Medical students with 3 years in rural areas may get 25 p.c. quota

December 31, 2009 03:50 pm | Updated 04:24 pm IST - New Delhi

INCENTIVE: Graduates of All India Institute of Medical Sciences. The government is trying to encourage more doctors to practice in rural areas. File photo

INCENTIVE: Graduates of All India Institute of Medical Sciences. The government is trying to encourage more doctors to practice in rural areas. File photo

A quota of a different kind awaits medical students who are keen to pursue a post graduate course in medicine. The Union Health Ministry is mulling reservation of 25 per cent seats in PG courses for MBBS doctors who have practised for three years in rural areas.
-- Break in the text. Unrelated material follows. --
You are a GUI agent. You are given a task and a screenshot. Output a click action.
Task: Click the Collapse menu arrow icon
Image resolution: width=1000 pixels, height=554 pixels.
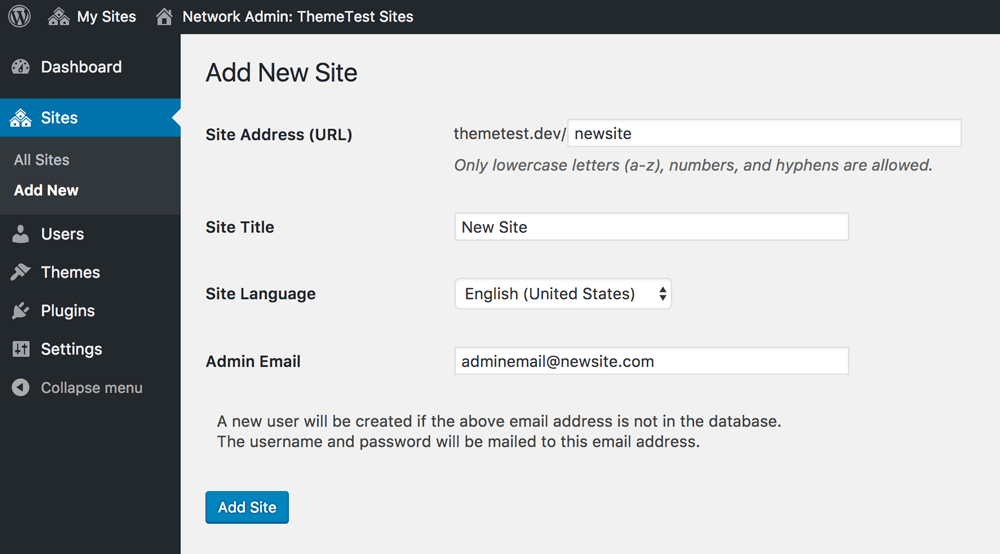pyautogui.click(x=20, y=388)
The proposal, which was forwarded to the Health ministry by the Medical Council of India (MCI), is one of the many steps which the government is planning to take to address the problem of few doctors being keen to practise in rural areas.

“The Government has pumped in a huge amount of money to build infrastructure as part of the National Rural Health Mission, but due to lack of doctors, most of the Primary Health Centres and the Community Health Centres are shut,” MCI President Ketan Desai said.

Mr. Desai said the medical council had sent these proposals to the ministry along with others like a separate medical degree for the rural practitioners and extra marks for PG students who have practised in rural areas.

The MCI has called a meeting on February 4 and 5 with principals of 300 medical colleges, the Directors of Medical Education of all states and Union Health Ministry officials in this matter.

The Centre is also contemplating a separate, shorter duration bachelor of medicine course for students of notified rural areas in the country.

The hinterland, where few doctors want to serve, could soon have a dedicated corps of medical practitioners drawn from among students raised in rural areas.

The novel scheme would comprise of a medical degree of 3-1/2-year duration in institutes set up in rural areas. The Bachelor of Rural Medicine and Surgery (BRMS) degree would be offered by institutes in rural areas with an annual sanctioned strength of either 25 or 50 students. Selection of students would be based on merit in the 10+2 examination with physics, chemistry and biology as subjects.

A student who has had his entire schooling in a rural area with a population not more than 10,000 would be eligible for selection, which would be done by professional bodies set up by the Directorate of Medical Education of the state governments.

The idea was to get students from rural areas who were willing to work in villages as doctors from outside didn’t want to live and work there, Mr. Desai said.

The ministry has already had two rounds of discussion on this scheme.

The proposal had been sent to the ministry way back in 2000, but has been dug out now to address the issue of lack of medical practitioners in the rural hinterland.

The BRMS graduates would be registered in a parallel mechanism by state medical boards. They would be allowed to practise only in the notified rural area from which they graduated.

“This new course would be of a shorter duration as the students would not be interested in learning about kidney transplants and angioplasties. It would instead concentrate on local diseases and basic health problems of the villages,” he said.